Most microarray studies were about comparing the gene expression of bone marrow stem cells and stem cells derived from dental tissues. Another microarray researches were about confirming the gene expression patterns of cells under certain conditions. Although there were studies about comparative gene expression analysis of the PDL tissues in deciduous and permanent teeth and of the PDL and dental follicle tissues in humans, there is no study about comparing the relative gene expression of PDL and dental pulp tissues in humans. So gene expression analysis might help to explain the functional difference between PDL and dental pulp.
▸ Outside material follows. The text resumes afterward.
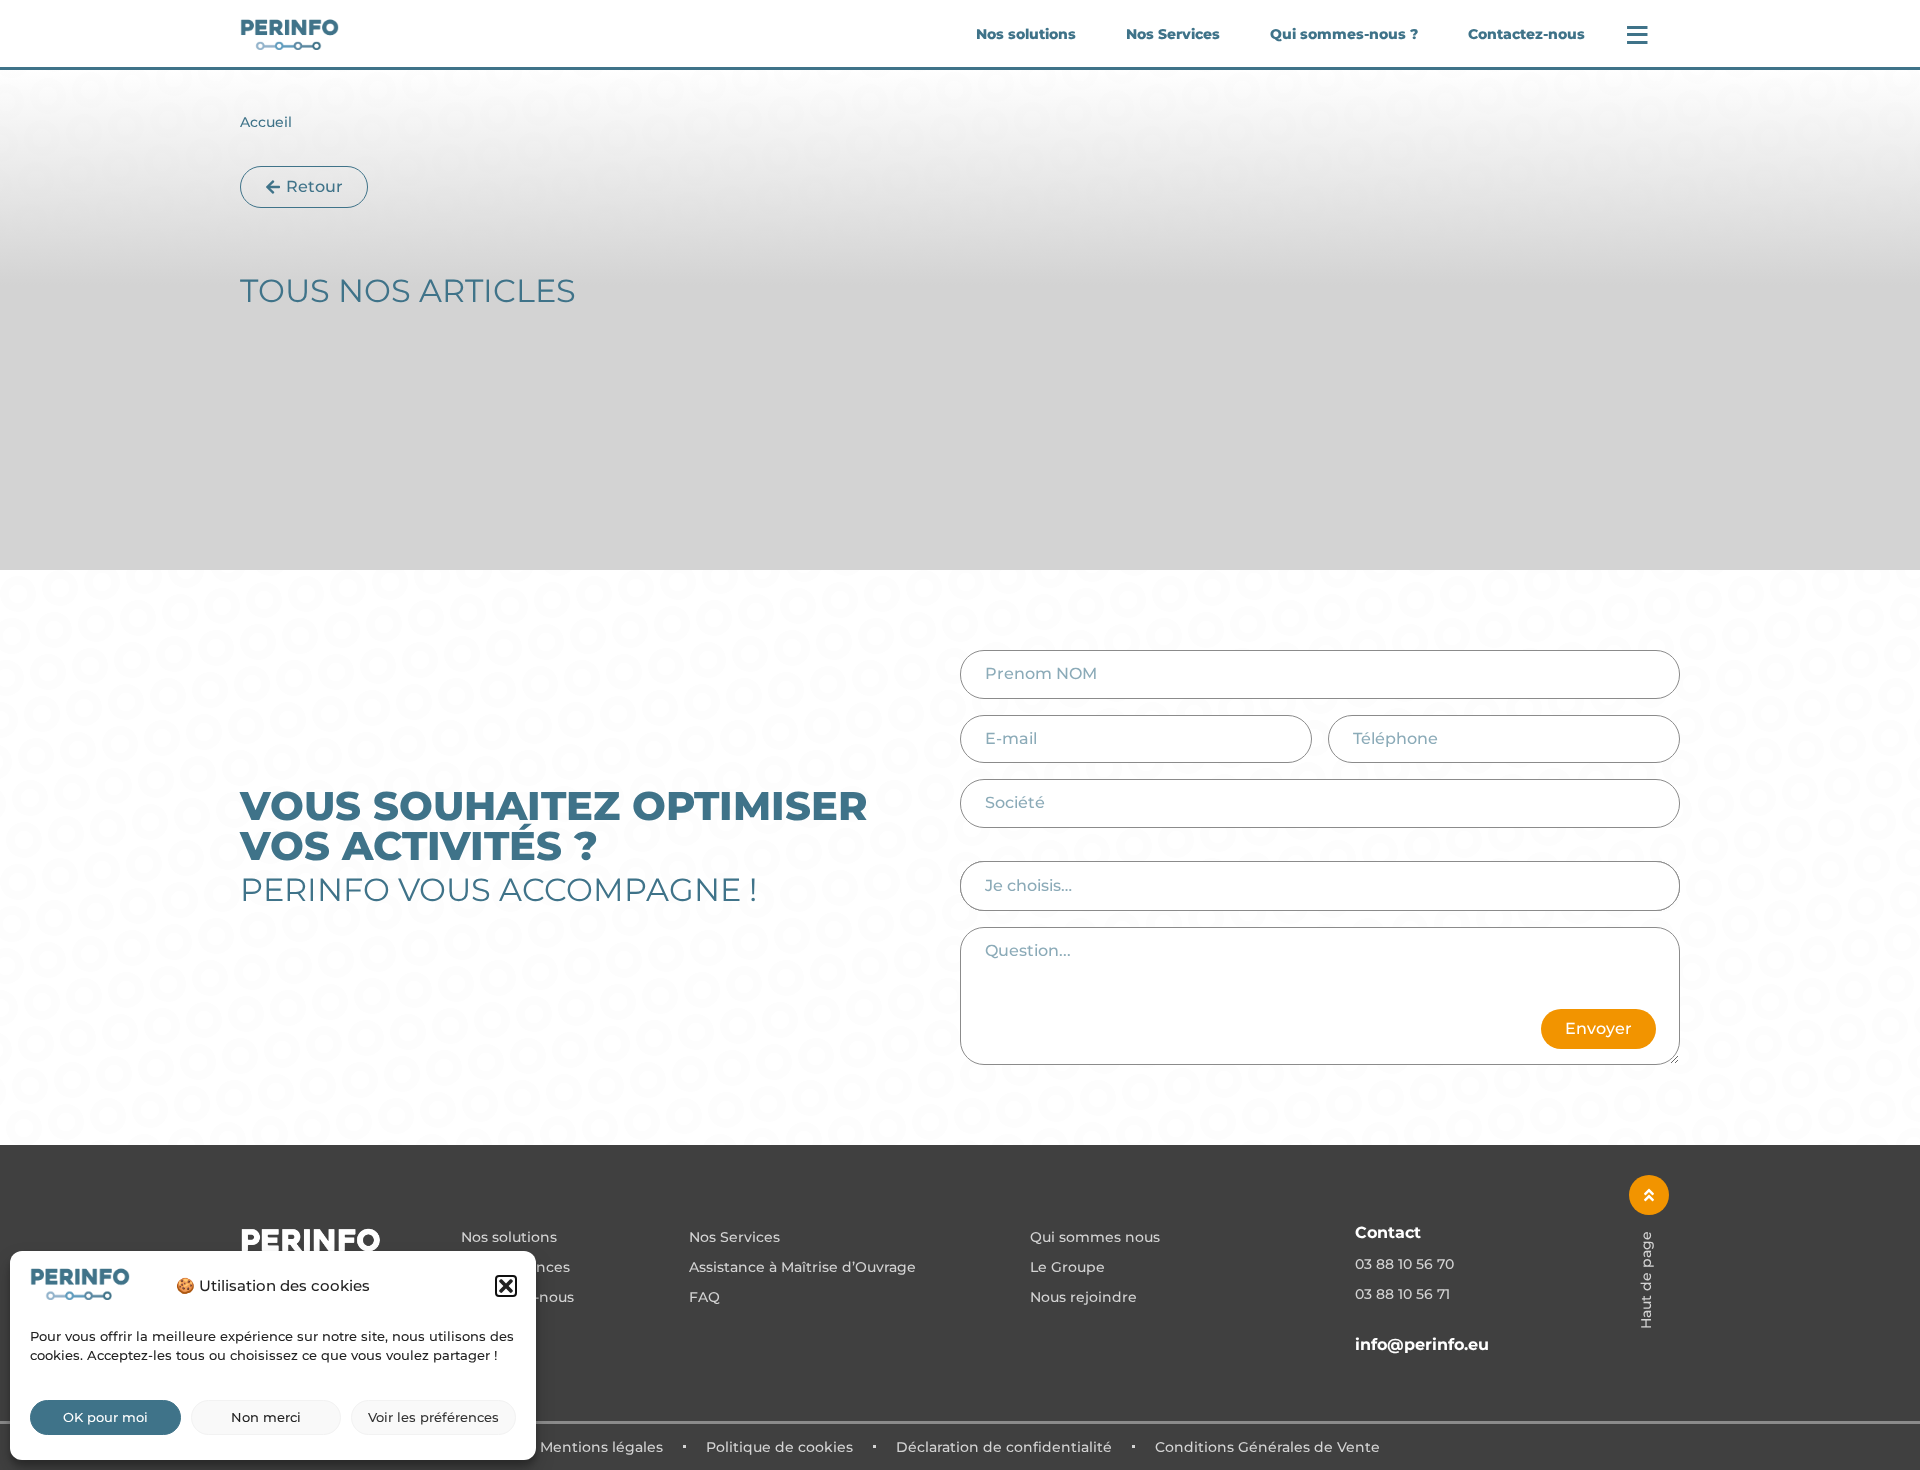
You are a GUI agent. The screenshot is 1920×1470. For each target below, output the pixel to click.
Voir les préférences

In conclusion, comparison of the PDL and the dental pulp tissues revealed genetic differences of actively formationing gene. The gene-expression profiles presented here identify candidate genes that may distinguish specific functions of PDL and dental pulp. The critical point of this research is that RNA obtained from fresh functioning dental pulp and PDL tissues of permanent teeth, showed different specific genetic activities. And in tissue regenerative therapy, it might help to find the key regenerative factors in PDL and pulp regeneration if further studies are performed about genes with different expression pattern in two types of tissues.
Ⅴ. Conclusion
This study was conducted to identify the gene-expression profiles and their molecular biological differences of PDL and dental pulp tissues from the human permanent teeth using cDNA microarray analysis, qPCR, and immunohistochemical stain. Genes associated with collagen degradation such as MMP3, MMP9, and MMP13 and with collagen synthesis such as FAP, and with bone development and remodeling such as SPP1, BMP3, ACP5, CTSK, and PTHLH were more strongly expressed in PDL tissues of permanent teeth. They are clinically related to PDL’s functions of external force absorption and tooth supporting. In dental pulp tissues of permanent teeth, genes associated with calcium ion such as CALB1, CDH12, and SCIN and with mineralization and formation of enamel or dentin such as SPOCK3, PHEX, AMBN, and DSPP were more strongly expressed. They are clinically related to dental pulp’s functions of secondary and tertiary dentin formation. The qPCR analysis and immunohistochemical staining analysis was also coincided with the cDNA microarray assay data.